In this meta-analysis, multiple outcome indicators suggest excessive heterogeneity. Using the leave-one-out method, we identified Kwikiriza’s RCT [22] as the source of heterogeneity across the studies. Possible reasons for the heterogeneity are as follows: 1. Kwikiriza’s RCT was conducted in Uganda, which is a poverty-stricken region in Africa, with limited postoperative care and resources. In this region, mothers do not receive postoperative analgesia on time, and cannot complete postoperative follow-up independently. 2. Most of the mothers in this region possess a low level of education and perceive pain as common problem; they do not actively report mild pain unless being repeatedly asked by researchers, which causes biases in the reported results.

In our meta-analysis, parturients in the ITM group displayed superior analgesic effects and less postoperative demand for morphine, however, postoperative adverse reactions were more in this group. Although the incidence of postoperative pruritus in the ITM and TAPB groups was not significantly different, the incidence of PONV in the TAPB group was much lower than in the ITM group, which is also an advantage of the TAPB technology. A suitable approach to apply the advantages of TAPB to multimodal analgesia may provide an important direction to our future research.

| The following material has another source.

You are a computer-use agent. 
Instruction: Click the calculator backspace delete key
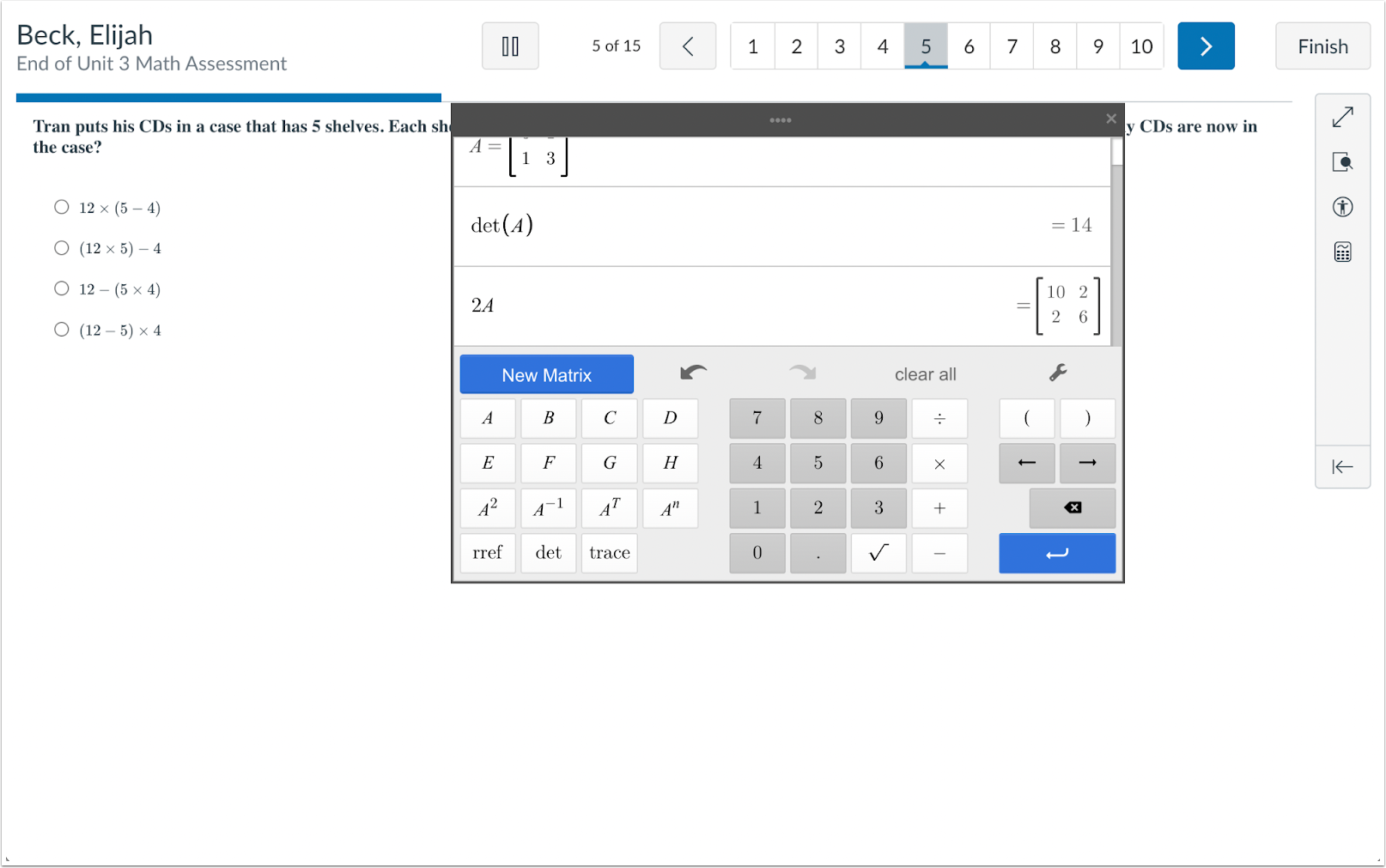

This study has some limitations. First, the number of included studies were small and the number of samples was insufficient. With further relevant research, our understanding of ITM and TAPB will continue to expand. In addition, one study in our meta-analysis was from a developing area, and its outcome presents a high risk of bias. Second, pregnant women with a history of caesarean delivery were not excluded, and the multipara had used ITM or TAPB for postoperative analgesia after an earlier caesarean delivery. If the randomised treatment in this study is inconsistent with the pattern previously used in multipara, they may have doubts about the analgesic effect, thus breaking the blindness. Third, different doses and concentrations of local anaesthetics had been used in the studies, and corresponding drugs such as paracetamol and dexamethasone had also been used after surgery. Although these postoperative drugs had been used in both groups, the usage of these drugs increases the complexity of the present study. Finally, he detailed information about the technique used in TAPB was not available. TAPB is completed under either ultrasound or landmark positioning; however, different methods may produce different blocking effects, and exploration of these effects may be the focus of future studies.

Conclusion

In conclusion, our meta-analysis indicated that ITM can produce superior analgesic effects in parturients after caesarean delivery and decrease the postoperative demand for morphine compared with TAPB. In addition, the incidence of itching was comparable between the groups, whereas the incidence of PONV was reported to be higher in the ITM group. Thus, TAPB could be recommended as a valuable analgesia option for patients who cannot use ITM for analgesia after caesarean delivery or those having a high risk of nausea and vomiting.

Further studies should focus on post-caesarean analgesia in developing countries. According to reports, most deliveries in the world occur in these countries [31]. However, due to the lack of personnel and economy in these countries, achieving optimum care and superior anaesthesia technology is difficult. More RCTs are needed to explore the most effective method for administering postpartum analgesia under unfavorable conditions such as lack of resources, which may also be the focus of our future study.